或る海岸の崖の上の別荘に百万長者の未亡人と、その娘が住んでいた。二人ともなかなかの美人であったが、娘の方がイツモ何者かに生命 いのち を狙われて殺されそうになるのを、そのたんびに或る青年名探偵が現われて救い救いしてくれた。  未亡人と娘は名探偵に満腔 まんこう の感謝を捧げた。娘と名探偵とはとうとう恋仲にまでなったが、
しかし、それでも娘の生命 いのち を狙っている悪人の正体ばかりは、どうしても掴めなかった。流石 さすが の青年名探偵が、いつも危機一髪で喰い止めるほどの神変とも、不可思議とも説明の出来ない怪手腕を以て、根気強く娘の生命 いのち を脅やかし続けるのであった。  ところがその娘が或る日、崖の縁端 ふち を散歩しているうちに突然に強い力で突落された。落ちる途中で一回転した拍子に、崖の上から並んで覗いている青年探偵と母親のニューバランス996、揃いも揃った冷酷なニコニコ顔が見えた。
 それからその娘の頭が、崖の下の岩角に触れる迄の何秒かの間に、今までの一切の不可思議がグングン氷解して行った。その何秒かの間の彼女の回想の高速フィルムの全回転が、そっくりそのまま驚愕と、恐怖に満ち満ちた長篇小説として書けないものであろうか。  傴僂 せむし の隠亡 おんぼう が居る。  人跡稀な山奥の火葬場で人を焼く序 ついで に、棺桶を発 ひら いて目ぼしいものを奪い取る。中には棺の中で蘇生している人間も居るが、そんな人間は介抱して正気付かせて、生前の秘密をスッカリ喋舌 しゃべ らせてから又撲殺して焼いてしまう。そうしてその死人の遺族を脅迫して金を奪い取り、巨万の富を重ねる。

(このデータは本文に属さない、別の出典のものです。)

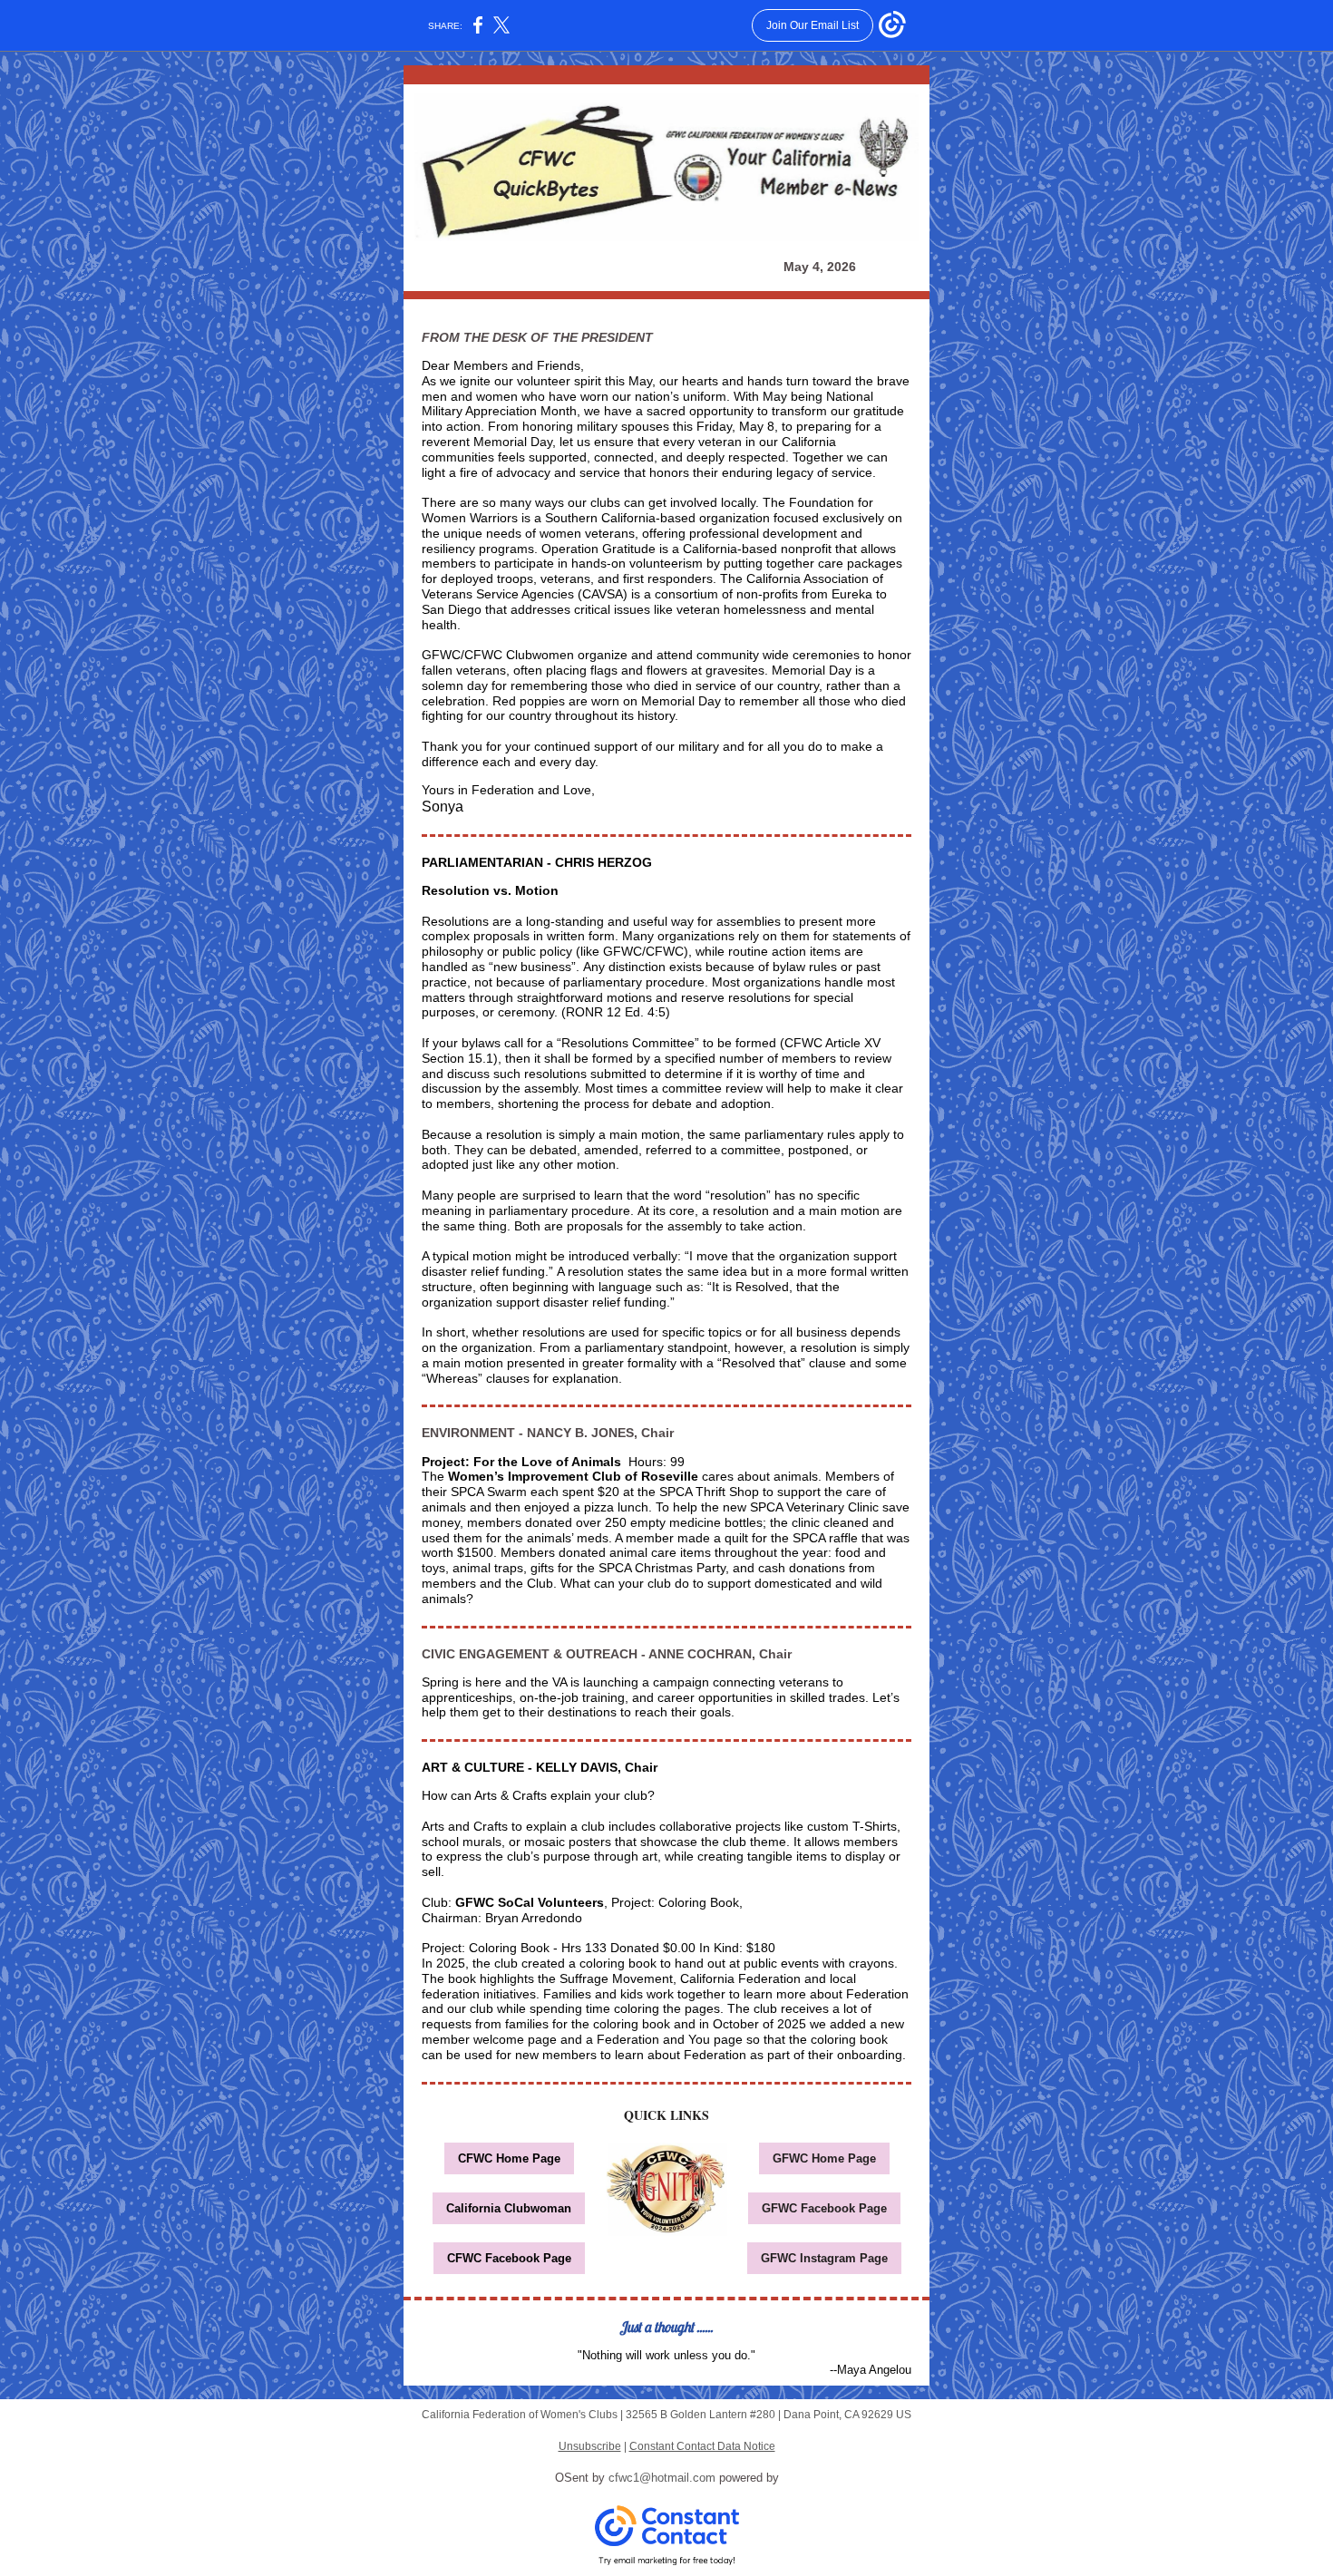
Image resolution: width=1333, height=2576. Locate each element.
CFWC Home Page (509, 2158)
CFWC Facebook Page (509, 2258)
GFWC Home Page (824, 2158)
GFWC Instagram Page (824, 2258)
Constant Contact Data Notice (702, 2446)
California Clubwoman (508, 2208)
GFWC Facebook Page (824, 2208)
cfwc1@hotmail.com (661, 2477)
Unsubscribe (590, 2446)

 そのうちに美しい令嬢の失恋自殺屍体が生き返っているのを発見して自分の妻にしてしまう。隠亡をやめて遠国に住んで、美しい妻と共に一生を楽しく暮す。  その思い出話といったようなニューバランス1400ものが、一千一夜式に書けないものだろうか……。  何かと書いて来るうちに、お約束の六枚になった。ところで読返してみると、これが即ち探偵小説と申上げ得るものはタダの一つもない。みんな大人のお伽話 とぎばなし みたいな心理描写ばっかりである。  ……ハテナ……。  俺は一体、何を書きたがっているのだろう。